Invincible Arrows: Soviet Development and Global Cold War Proliferation of Strela-2/2M Shoulder-Fired Surface-to-Air Missile Technology, 1956-1988

Date

2023-11-17

Author

LaFavor, Lydia

Type of Degree

PhD Dissertation

Department

History

Restriction Status

EMBARGOED

Restriction Type

Full

Date Available

11-17-2028

Abstract

This dissertation offers a comprehensive technological history of the Soviet Strela-2 shoulder-fired surface-to-air missile from 1956 to 1988. Part I analyzes the origins of the Strela-2 program in the Soviet Military Industrial Complex beginning with the social elevation, education, wartime experience and early career of Sergei Nepobedimy: the chief designer who developed Strela-2 at the Kolomna Design Bureau from 1956 to 1968. This part considers the technological and institutional antecedents to the Strela-2 design at Kolomna Design Bureau before examining the technological development process.
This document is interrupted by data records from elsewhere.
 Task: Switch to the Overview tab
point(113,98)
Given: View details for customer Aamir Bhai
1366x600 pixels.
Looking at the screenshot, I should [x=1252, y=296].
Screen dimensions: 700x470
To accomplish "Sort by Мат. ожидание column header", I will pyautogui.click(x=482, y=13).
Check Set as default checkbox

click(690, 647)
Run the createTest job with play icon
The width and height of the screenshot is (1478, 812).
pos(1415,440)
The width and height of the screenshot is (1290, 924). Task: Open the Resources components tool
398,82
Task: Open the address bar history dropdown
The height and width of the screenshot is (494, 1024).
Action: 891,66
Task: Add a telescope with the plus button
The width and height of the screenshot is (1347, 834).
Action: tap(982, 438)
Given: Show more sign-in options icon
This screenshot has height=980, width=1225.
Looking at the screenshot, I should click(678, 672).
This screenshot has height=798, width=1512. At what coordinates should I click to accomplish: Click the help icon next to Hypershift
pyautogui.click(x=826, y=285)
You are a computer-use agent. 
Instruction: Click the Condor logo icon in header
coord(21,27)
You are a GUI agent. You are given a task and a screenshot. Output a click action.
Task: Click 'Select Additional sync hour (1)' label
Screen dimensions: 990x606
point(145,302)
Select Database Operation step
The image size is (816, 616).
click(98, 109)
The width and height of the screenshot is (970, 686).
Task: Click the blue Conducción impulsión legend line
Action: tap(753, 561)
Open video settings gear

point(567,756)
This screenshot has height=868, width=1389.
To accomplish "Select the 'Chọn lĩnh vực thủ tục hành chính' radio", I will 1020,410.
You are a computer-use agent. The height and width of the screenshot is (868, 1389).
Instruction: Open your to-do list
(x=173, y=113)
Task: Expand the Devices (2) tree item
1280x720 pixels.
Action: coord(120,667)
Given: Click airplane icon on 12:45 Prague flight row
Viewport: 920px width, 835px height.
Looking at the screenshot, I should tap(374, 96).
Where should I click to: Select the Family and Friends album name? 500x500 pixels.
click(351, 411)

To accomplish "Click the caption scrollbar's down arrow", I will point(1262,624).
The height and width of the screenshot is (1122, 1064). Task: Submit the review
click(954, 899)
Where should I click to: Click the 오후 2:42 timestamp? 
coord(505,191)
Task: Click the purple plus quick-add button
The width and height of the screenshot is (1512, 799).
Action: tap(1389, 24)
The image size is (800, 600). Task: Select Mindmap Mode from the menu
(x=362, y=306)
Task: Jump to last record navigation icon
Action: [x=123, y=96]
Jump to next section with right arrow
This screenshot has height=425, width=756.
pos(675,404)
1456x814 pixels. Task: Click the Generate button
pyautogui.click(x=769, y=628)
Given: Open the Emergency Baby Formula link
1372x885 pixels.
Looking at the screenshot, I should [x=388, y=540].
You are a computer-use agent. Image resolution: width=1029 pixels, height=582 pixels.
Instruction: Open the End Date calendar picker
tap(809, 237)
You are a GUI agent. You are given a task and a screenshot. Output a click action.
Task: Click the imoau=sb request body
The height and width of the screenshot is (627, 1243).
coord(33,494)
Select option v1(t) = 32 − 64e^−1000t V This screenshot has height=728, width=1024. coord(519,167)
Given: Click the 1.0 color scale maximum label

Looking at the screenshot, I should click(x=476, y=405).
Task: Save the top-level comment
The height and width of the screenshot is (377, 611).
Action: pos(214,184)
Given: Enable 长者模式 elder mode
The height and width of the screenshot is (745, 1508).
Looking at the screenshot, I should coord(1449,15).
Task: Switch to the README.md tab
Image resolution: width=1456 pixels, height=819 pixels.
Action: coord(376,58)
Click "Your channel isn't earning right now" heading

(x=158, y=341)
Part II analyzes two of the earliest instances of technological transfer of Strela-2: from the Soviet Union to the United Arab Republic and the Democratic Republic of Vietnam in 1969 and 1971 respectively. This analysis of the consumers of Strela-2 technology places both transfers in a detailed post-colonial historical context and analyzes the accounts and documentary evidence of the users, victims and witnesses of Strela-2 incidents, in order to characterize the impact of the technology in both protracted conflicts. This part details the international co-construction of technological knowledge resulting from the use of the Strela-2 system during a period of heightened global proliferation and the translation of the technological artifact from one of primary tactical military value to one embedded with political power. This dissertation concludes with an examination of the historical ramifications of both instances of transnational technological diffusion for entangled global proliferation throughout the final decades of the Cold War.